**EXERCISE OBJECTIVE**
Exactly as they stand, the data below are to be printed again.

SUPPLIED DATA START

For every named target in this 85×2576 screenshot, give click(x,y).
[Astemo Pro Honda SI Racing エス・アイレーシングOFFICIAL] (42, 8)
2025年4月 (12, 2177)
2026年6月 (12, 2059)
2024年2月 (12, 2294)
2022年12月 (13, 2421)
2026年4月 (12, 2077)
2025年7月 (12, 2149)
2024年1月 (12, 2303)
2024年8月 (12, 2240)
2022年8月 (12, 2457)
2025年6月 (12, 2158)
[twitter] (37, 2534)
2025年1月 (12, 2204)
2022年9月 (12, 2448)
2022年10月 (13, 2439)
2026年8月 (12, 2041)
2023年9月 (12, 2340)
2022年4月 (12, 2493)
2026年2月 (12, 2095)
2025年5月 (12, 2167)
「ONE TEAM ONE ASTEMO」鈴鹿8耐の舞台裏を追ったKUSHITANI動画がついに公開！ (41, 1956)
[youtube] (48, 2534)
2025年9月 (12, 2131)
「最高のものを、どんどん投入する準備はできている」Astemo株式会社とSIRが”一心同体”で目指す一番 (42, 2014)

SUPPLIED DATA END

**SOLUTION TO THE EXERCISE**
For every named target in this 85×2576 screenshot, give click(x,y).
[Astemo Pro Honda SI Racing エス・アイレーシングOFFICIAL] (42, 8)
2025年4月 (12, 2177)
2026年6月 (12, 2059)
2024年2月 (12, 2294)
2022年12月 (13, 2421)
2026年4月 (12, 2077)
2025年7月 (12, 2149)
2024年1月 (12, 2303)
2024年8月 (12, 2240)
2022年8月 (12, 2457)
2025年6月 (12, 2158)
[twitter] (37, 2534)
2025年1月 (12, 2204)
2022年9月 (12, 2448)
2022年10月 (13, 2439)
2026年8月 (12, 2041)
2023年9月 (12, 2340)
2022年4月 (12, 2493)
2026年2月 (12, 2095)
2025年5月 (12, 2167)
「ONE TEAM ONE ASTEMO」鈴鹿8耐の舞台裏を追ったKUSHITANI動画がついに公開！ (41, 1956)
[youtube] (48, 2534)
2025年9月 (12, 2131)
「最高のものを、どんどん投入する準備はできている」Astemo株式会社とSIRが”一心同体”で目指す一番 (42, 2014)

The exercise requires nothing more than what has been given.